Mme Raymonde Le Texier. Cet amendement vise à mettre fin à une autre anomalie de taille.

L'adoption simple entraîne le transfert de l'autorité parentale des parents biologiques aux parents adoptifs. Toutefois, cette règle reçoit un aménagement lorsque l'adoptant est marié avec le père ou la mère de l'adopté. Dans ce cas, l'adoptant et son conjoint détiennent en commun l'autorité parentale, mais l'exercice de celle-ci est réservé au parent d'origine.
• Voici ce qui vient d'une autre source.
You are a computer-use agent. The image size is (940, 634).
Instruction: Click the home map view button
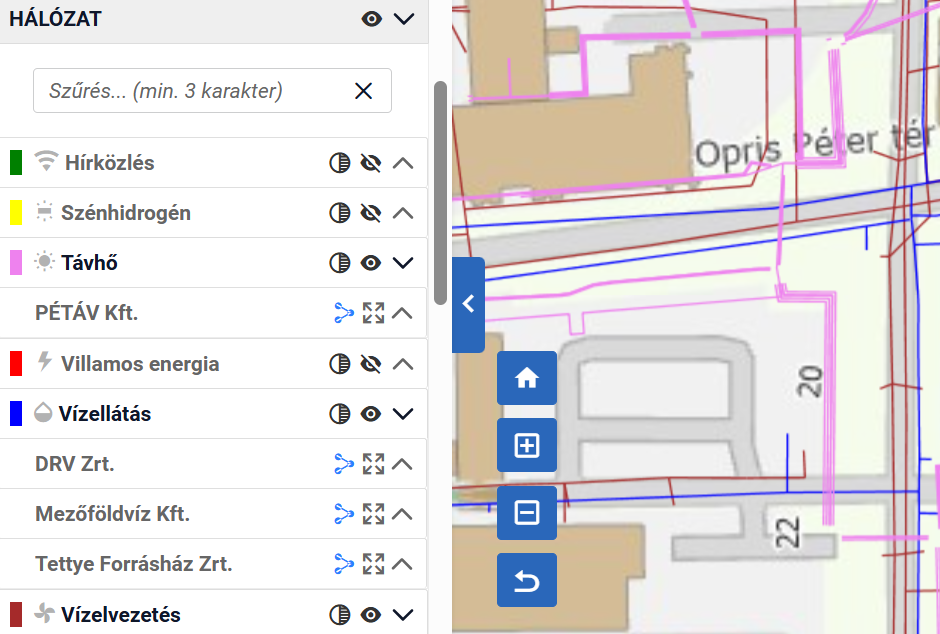(526, 378)
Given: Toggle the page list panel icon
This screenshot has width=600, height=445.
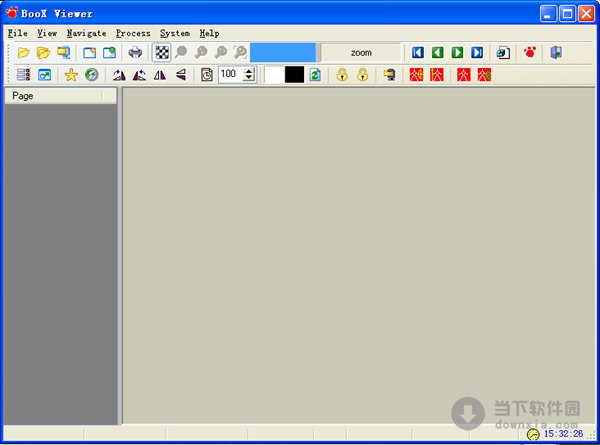Looking at the screenshot, I should point(23,75).
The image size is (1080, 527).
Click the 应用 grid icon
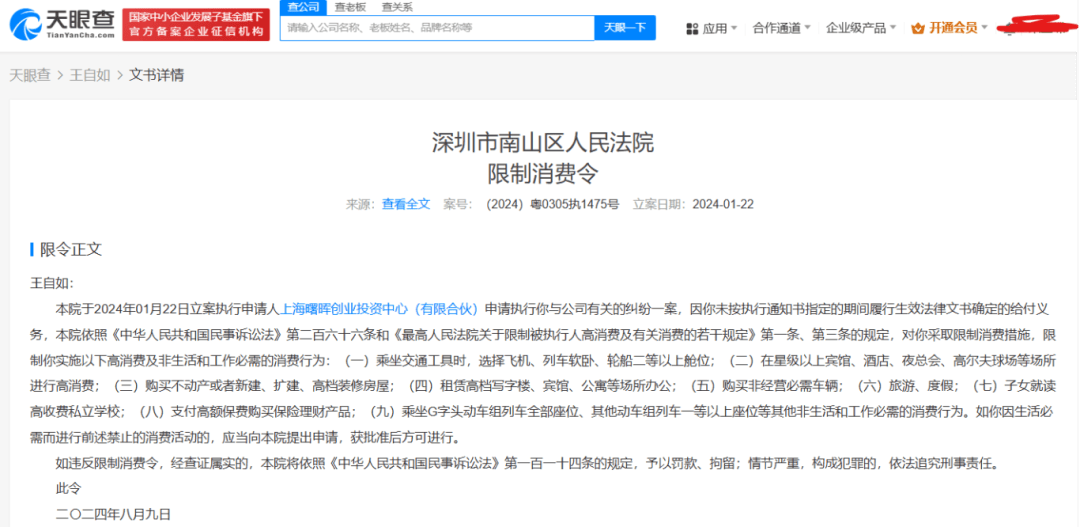point(692,29)
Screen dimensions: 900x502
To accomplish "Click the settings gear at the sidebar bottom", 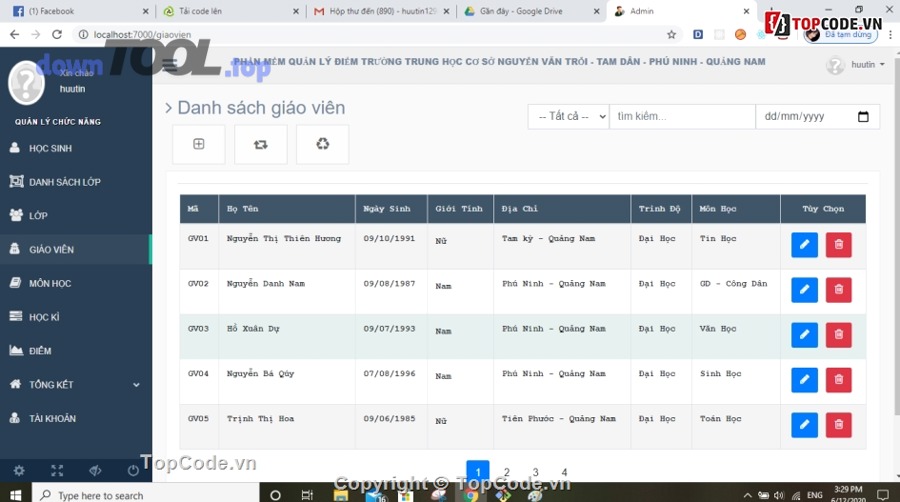I will pos(19,470).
Nous souhaitons, par cet amendement, que cet aménagement soit étendu au PACS, en conformité avec la réforme de l'autorité parentale de 2002.

En effet, dans le cas d'un couple pacsé, des juridictions reconnaissent aujourd'hui l'adoption simple pour le partenaire du parent. C'est alors le partenaire du parent qui est investi de l'autorité parentale et le parent biologique, le parent d'origine, n'a plus qu'à demander au juge une délégation de l'autorité parentale pour continuer à avoir l'autorité parentale sur ses propres enfants ! C'est notamment le sens de la décision rendue par le tribunal de grande instance de Paris le 27 juin 2001.

Afin de remédier à cette situation surréaliste, il convient d'étendre la règle de dévolution de l'autorité parentale prévue en cas de mariage entre l'adoptant et le parent de l'adopté au PACS. Ainsi, en cas d'adoption simple d'un enfant par le partenaire pacsé du père ou de la mère de l'adopté, le partenaire pacsé détiendra l'autorité parentale avec le père ou la mère d'origine de l'adopté.

Tel est l'objet de notre amendement.

Mme la présidente. Quel est l'avis de la commission ?

M. Alain Milon, rapporteur. Je rappelle qu'il revient à cette proposition de loi non pas de modifier le droit de l'adoption, mais seulement d'en améliorer les procédures.

L'avis est donc défavorable.

Mme la présidente. Quel est l'avis du Gouvernement ?

M. Philippe Bas, ministre. Le Gouvernement partage l'avis de la commission.

Mme la présidente. Je mets aux voix l'amendement n° 15.